DEWS PEGAHORN, MINAE MINAE, BUZZ KULL, RUE OBERKAMPF, FAT DOG, About Pop Festival, 16.05.2025, Im Wizemann, Stuttgart

Zwei Tage About Pop und bei uns stapeln sich die Bilder und Texte. Wir arbeiten den Berg nach und nach ab – und veröffentlichen in loser Folge Berichte unserer Blogger:innen und Fotografen. Den Reigen eröffnet Joe Whirlypop mit seinen Eindrücken vom ersten Festivaltag.
Aus unerklärlichen Gründen ist die 2025er Ausgabe der About Pop meine Premiere. Ich bewege mich also staunend durch die verschlungenen Räumlichkeiten des Wizemann Areals und des benachbarten Impact Hub. Respekt ans Popbüro für das ausdifferenzierte Programm mit reichlich Konzerten und einer Vielzahl spannender Panels, vor allem auch für die extrem geschmeidige Organisation. Prompt ist dann auch so ziemlich jeder Mensch hier, der in Stuttgart mit Musik zu tun hat. Musiker*innen, Djs, Veranstalter*innen, Journalist*innen. Und natürlich auch die fleißigen Konzertgänger*innen – kurz: Socializing und Kommunikations-Overkill zwischen und teils auch während der ereignisreichen Konzerte. Meine Chronologie des ersten Festivaltages:
Panel „Quo Vadis, Heavy Metal“

Ich darf schon am frühen Nachmittag einem erfreulich aufgeräumten Fachgespräch zum Stand der Dinge innerhalb einer eher nicht mehr allzu undergroundigen Subkultur beiwohnen. Streaming und Social-Media-Content dominiert selbst beim Heavy Metal das Geschehen, Tonträger kaufen eher nur noch ergraute CIS-Männer.
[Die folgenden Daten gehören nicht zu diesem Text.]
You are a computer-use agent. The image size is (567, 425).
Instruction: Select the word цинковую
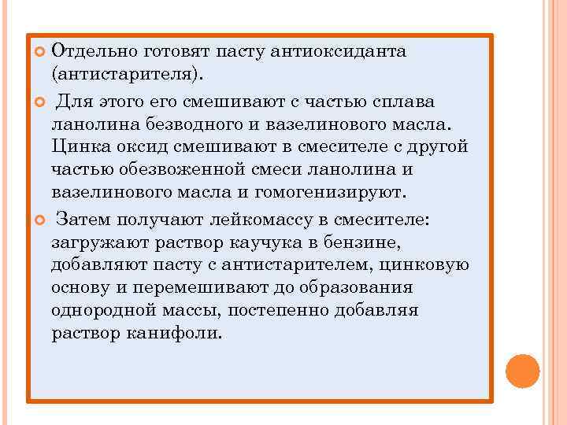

Umso wichtiger sind Konzerte, da waren sich alle drei Frauen auf dem Podium einig – darunter Jennifer Haben, Frontfrau von Beyond The Black.
Es folgen Stippvisiten bei weiteren Panels, teils sehr gut, teils recht dünn besucht – leider finden viele Veranstaltungen der Convention zeitgleich statt, was mich dann doch ein wenig überfordert. Dann lieber gleich zum ersten Konzert im Studio.
Dews Pegahorn

Straight Outta Möhringen: Dews Pegahorn. Junger Typ aus der Stuttgarter Vorstadt, der es sich völlig zurecht einfach macht und allein zu programmiertem Bandsound aus dem Rechner auftritt. Das macht er für einen Newcomer ausgesprochen lässig und entspannt – das noch nicht allzu zahlreiche Publikum im Studio hat er schnell für sich gewonnen.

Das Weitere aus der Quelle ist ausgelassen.